If your stuck and need the truck,you may also be able to use one of those expanding rubber plugs,only until you can get it repaired.


----------



## snowflake (Jan 16, 2003)

that must be a common thing they do because was talkin to your mechanic at work this summmer and he found the same thing with his service truck. heli=coil in the pan wasnt a happy camper ended up puttin a new pan on it not sure if the old one got warenntyed or got shoved up somebody ,s you know what

gotta just love them chebvy  

get a real truck

gary


----------



## long0 (Jul 11, 2002)

After talking with everybody today, I came back and looked at it again. If I understand how a heli-coil works, you drill out the hole, tape it, and then screw in the coil, then your bolt. 

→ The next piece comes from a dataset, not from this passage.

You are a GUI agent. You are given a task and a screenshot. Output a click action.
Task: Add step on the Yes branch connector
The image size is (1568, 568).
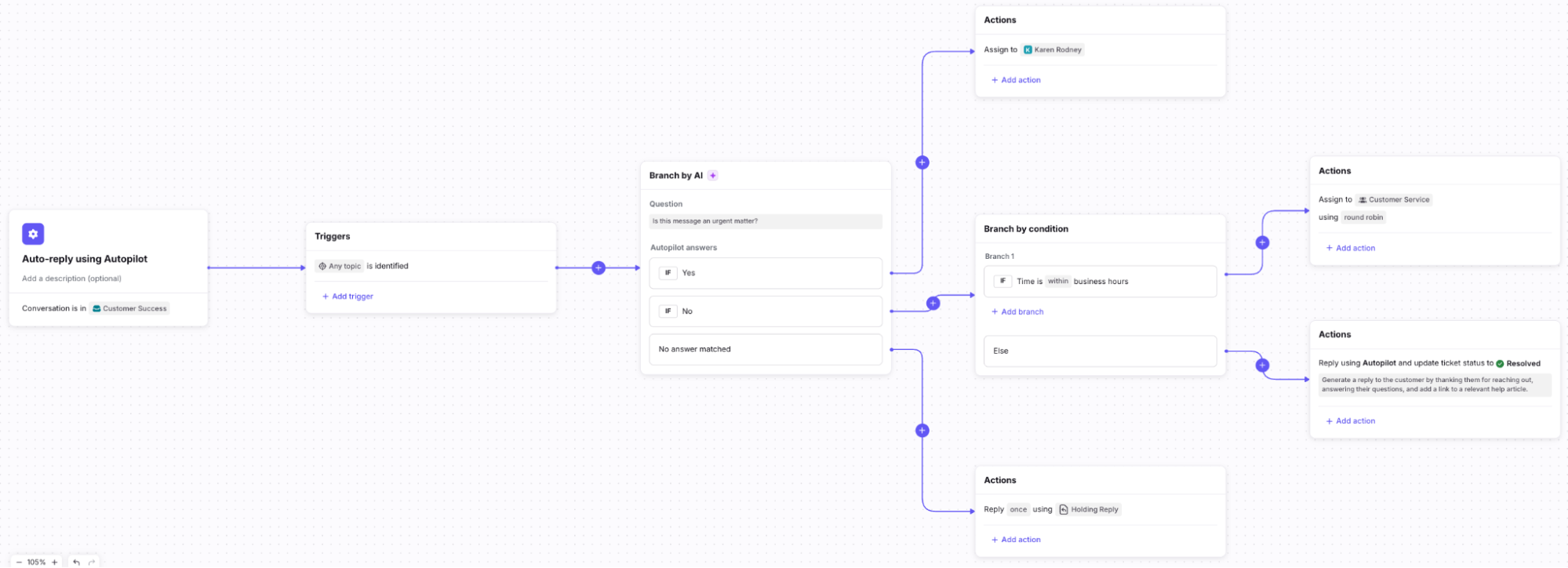922,162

First off, the exhaust pipe is in the way, so the only way somebody could drill it out, they would have to remove the exhaust, or unbolt a good portion of it to get enough room to get a drill there.

Second, the drain hole is not threaded. It is smooth. 

I have a feeling that the dealer is not going to warranty this work, which means I will get stuck with the towing charges (about $250), plus what ever it's gonna cost to get this fixed. 

Snowflake, what type of truck were you talking about? I might have a leg to stand on with the dealer this has happened to somebody besides me.

Wyldman, can you explain the cast in place insert a little more?

Andy


----------



## snowflake (Jan 16, 2003)

it was a 2001 3500hd with the big block in it 454 or that new 496 or whatever they call it


----------



## wyldman (Jan 18, 2001)

A cast insert is basically a round threaded piece that is cast into the oil pan assy when it is made.The aluminum is kinda weak to hold threads so they use the insert method instead.Maybe you can try to gently rethread the insert and use an oversize plug ?

I'd see if I could pop into a dealer and check out a new pan,or truck and see what it is supposed to look like.maybe that would help.

I'll ask around and see if I can dig up anymore info for you.


----------



## SCFALL (Nov 24, 2002)

*heli coil*

I work at flint final assy. GM plant. We build 290 HD crew cabs a day and you are correct it is a heli coil in the oil pan it should have been secured in place with red loc tite. The alum. pan will not hold up to the plug being taken out too many times without it. Your dealer should take care of it if not ask him for the # of his service rep. and give him a call. Scott


----------



## long0 (Jul 11, 2002)

Scott, You just made my night
Many cheers to you!!   

I cringe to imagine what the dealer would charge to R&R an oil pan??

Andy


----------



## fastjohnny (Nov 14, 2002)

Nice to get the info you need here isn't it?


----------



## Dan S. (Jul 29, 2002)

If you have to replace that helicoil watch out for the threads that the helicoil screws into, if they are not perfect the helicoils thread pitch will deform and the drain plug will not go in all the way. When I was a motorcycle mech. (Everthing is aluminum) I used an insert called a "keensert" it is a steel sleeve instead of a coil and had pins that locked it in place, dont know if they still make them, I bought them at an import auto parts store.
Good Luck, hopefully GM will do the right thing and fix it for you.


----------



## long0 (Jul 11, 2002)

Truck is at the dealer now, I will let everybody know how it all turns out!!!

Andy


----------